### [WHAT THE TASK REQUIRES]
Once the line holding "Screen dimensions: 720x405" is found, output it and all remaining lines of the data exactly, with every picture left out.

:: DATA FOR PROCESSING

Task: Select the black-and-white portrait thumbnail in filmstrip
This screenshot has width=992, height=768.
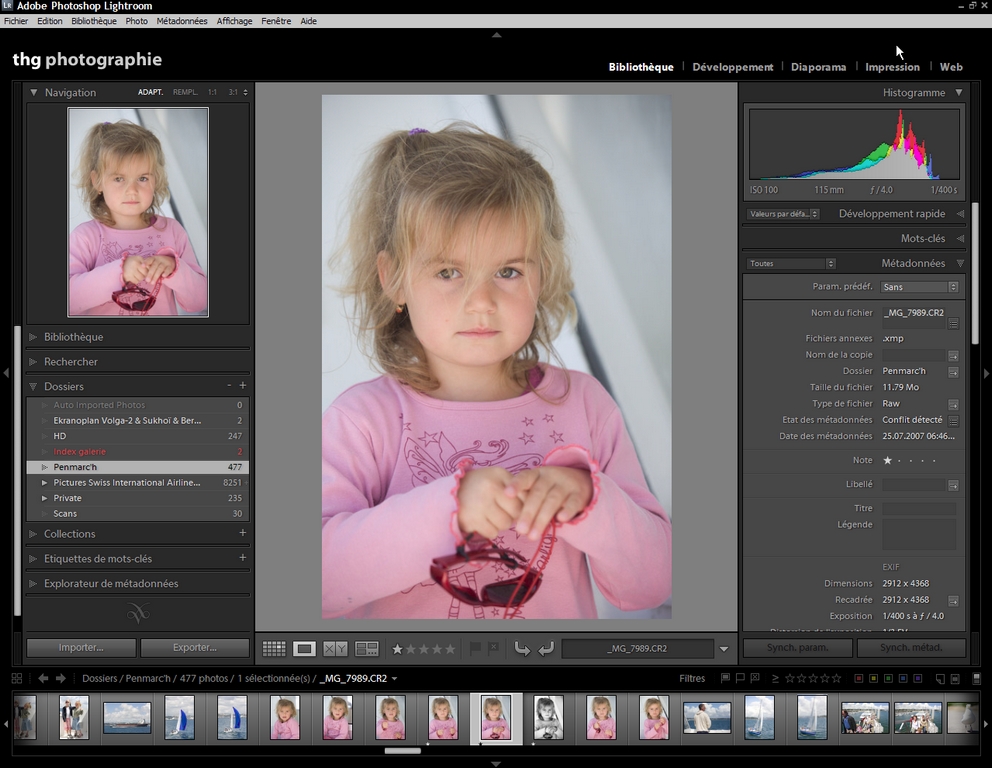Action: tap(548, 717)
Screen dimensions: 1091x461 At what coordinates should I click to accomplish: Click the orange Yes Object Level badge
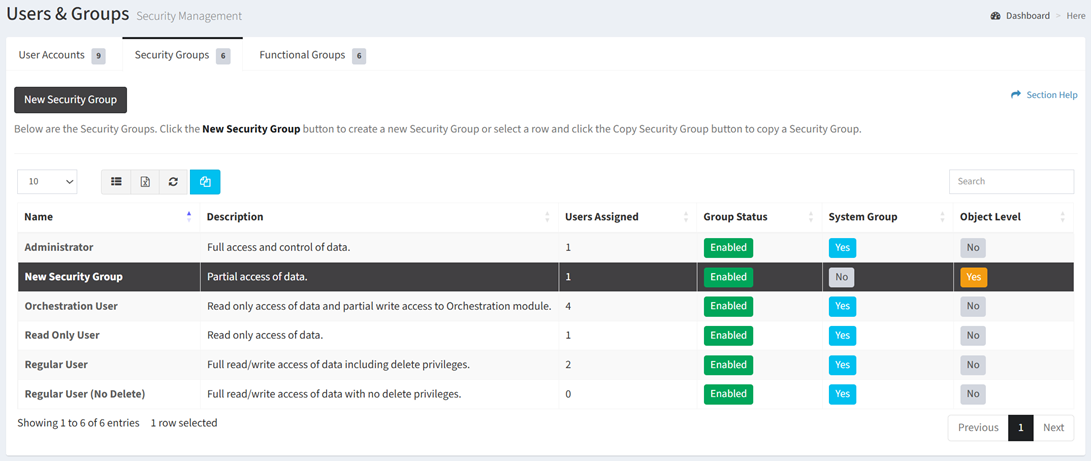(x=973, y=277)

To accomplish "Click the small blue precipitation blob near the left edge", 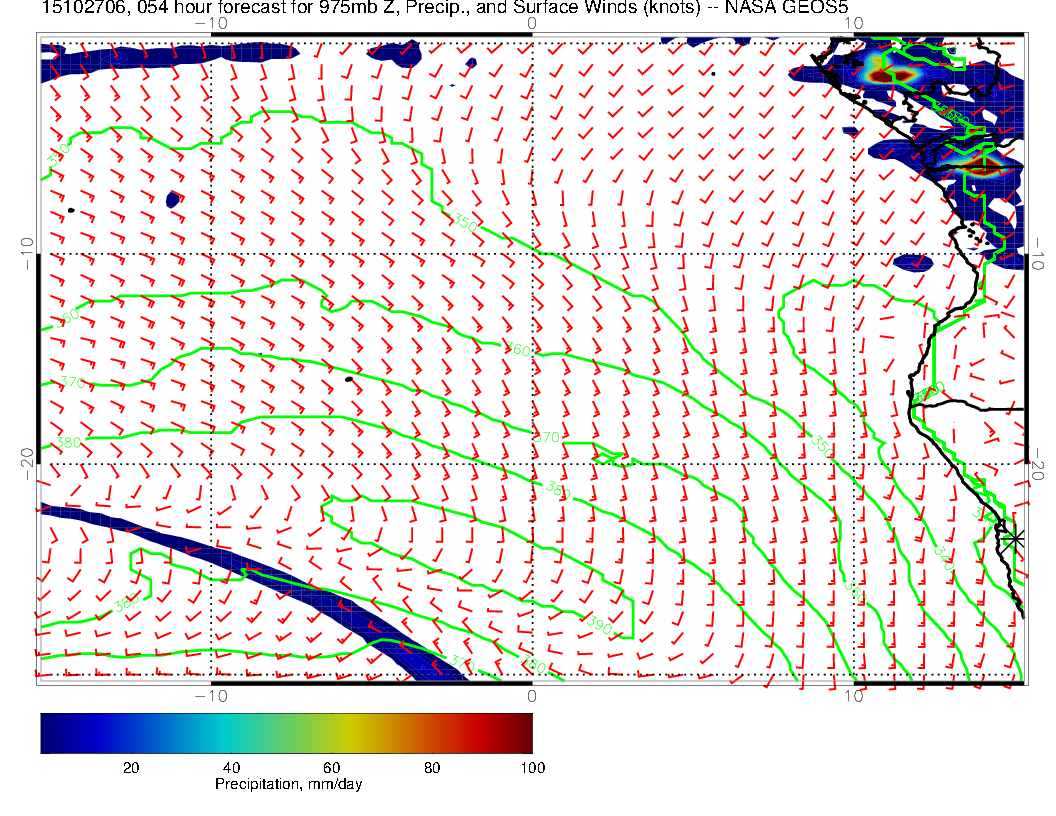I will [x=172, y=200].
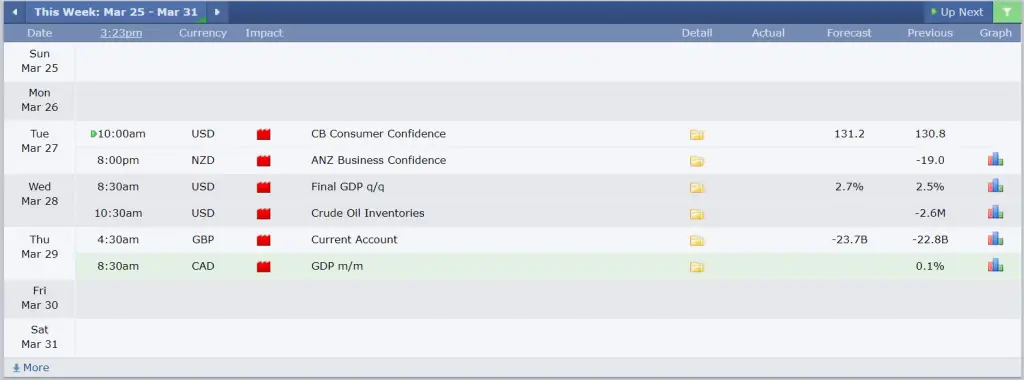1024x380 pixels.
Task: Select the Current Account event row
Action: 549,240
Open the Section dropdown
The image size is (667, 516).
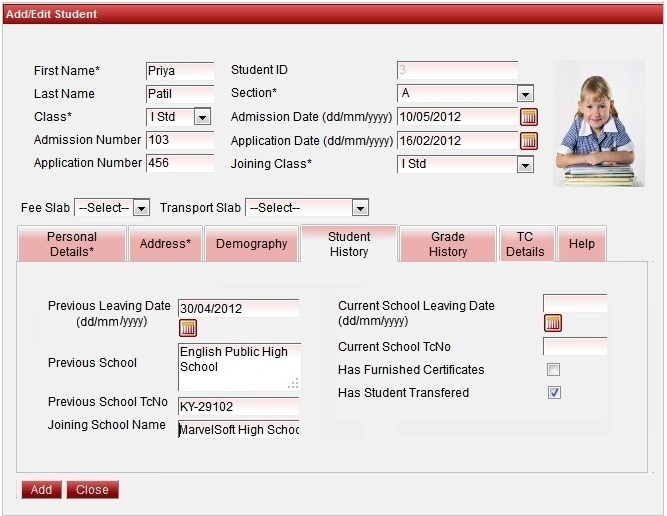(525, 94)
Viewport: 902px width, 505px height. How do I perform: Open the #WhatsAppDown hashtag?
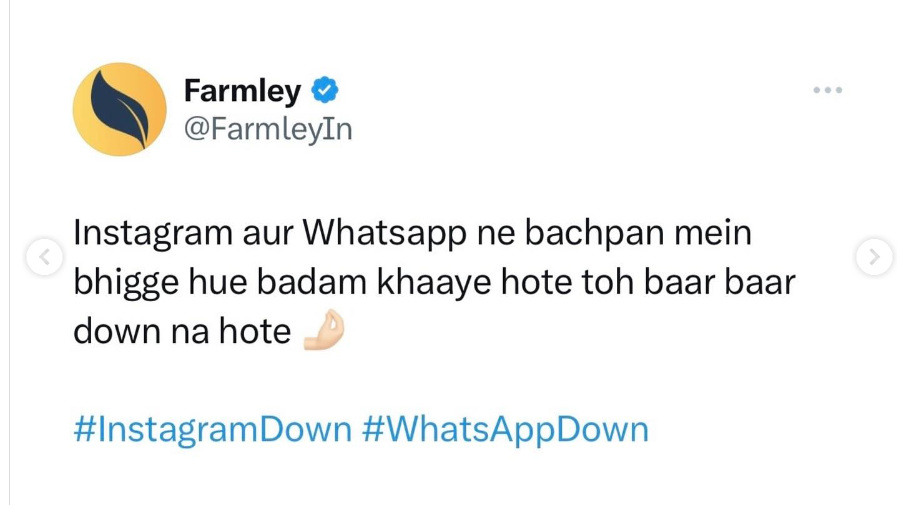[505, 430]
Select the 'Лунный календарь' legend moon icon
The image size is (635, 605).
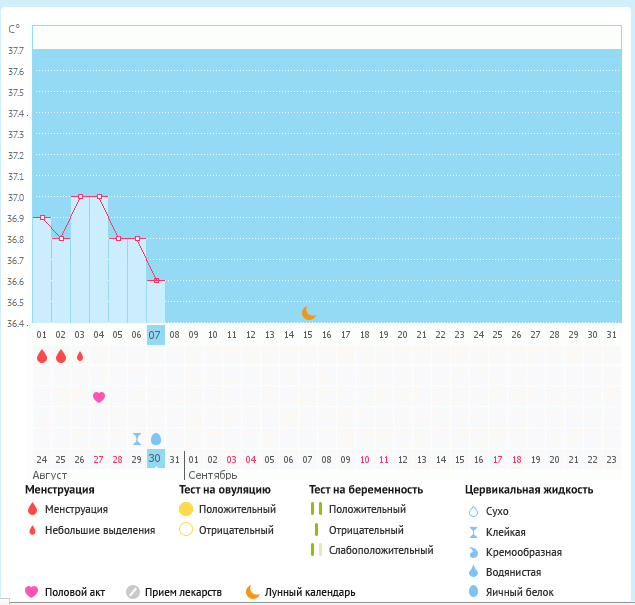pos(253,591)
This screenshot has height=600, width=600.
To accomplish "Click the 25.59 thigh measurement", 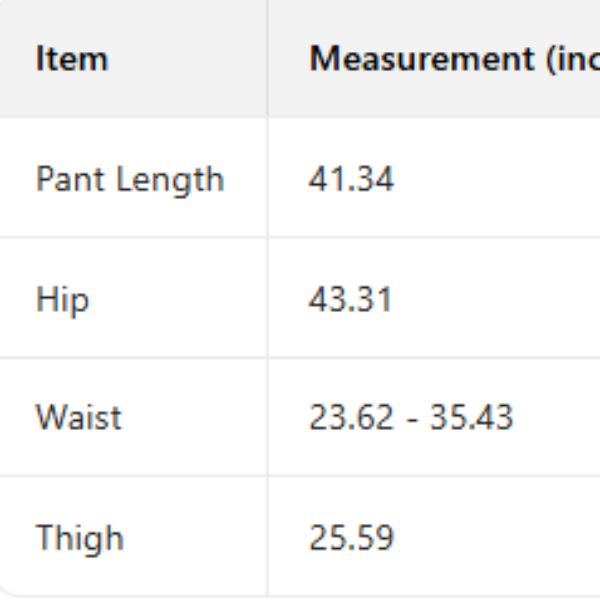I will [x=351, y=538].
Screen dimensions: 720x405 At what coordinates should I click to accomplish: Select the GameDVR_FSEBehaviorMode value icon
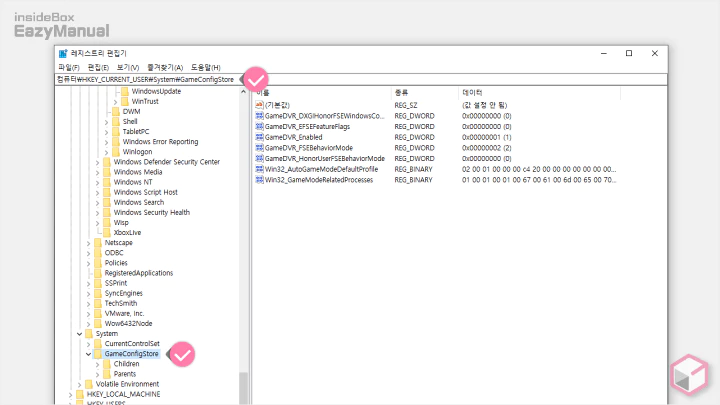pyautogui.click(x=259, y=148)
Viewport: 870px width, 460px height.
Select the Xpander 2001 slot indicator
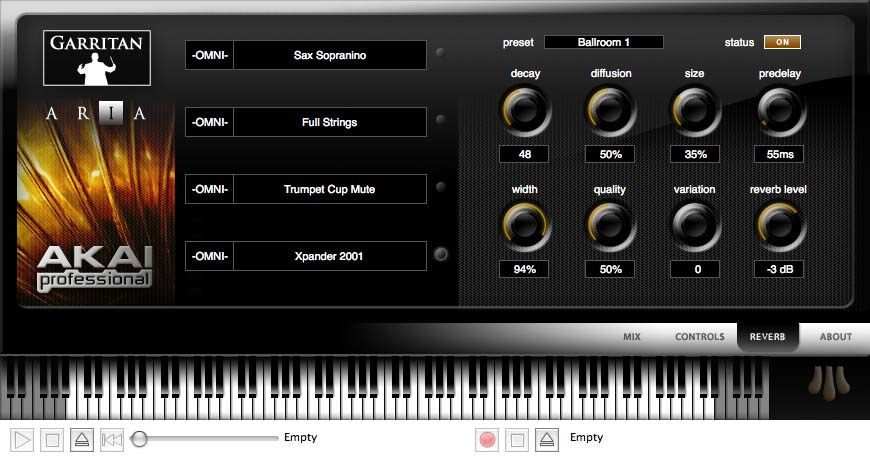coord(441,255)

::::

### [RESULT FOR THIS TASK]
Screen dimensions: 720x405 At what coordinates should I click to accomplish: Select the GameDVR_FSEBehaviorMode value icon
pyautogui.click(x=259, y=148)
Viewport: 870px width, 460px height.
Select the Xpander 2001 slot indicator
coord(441,255)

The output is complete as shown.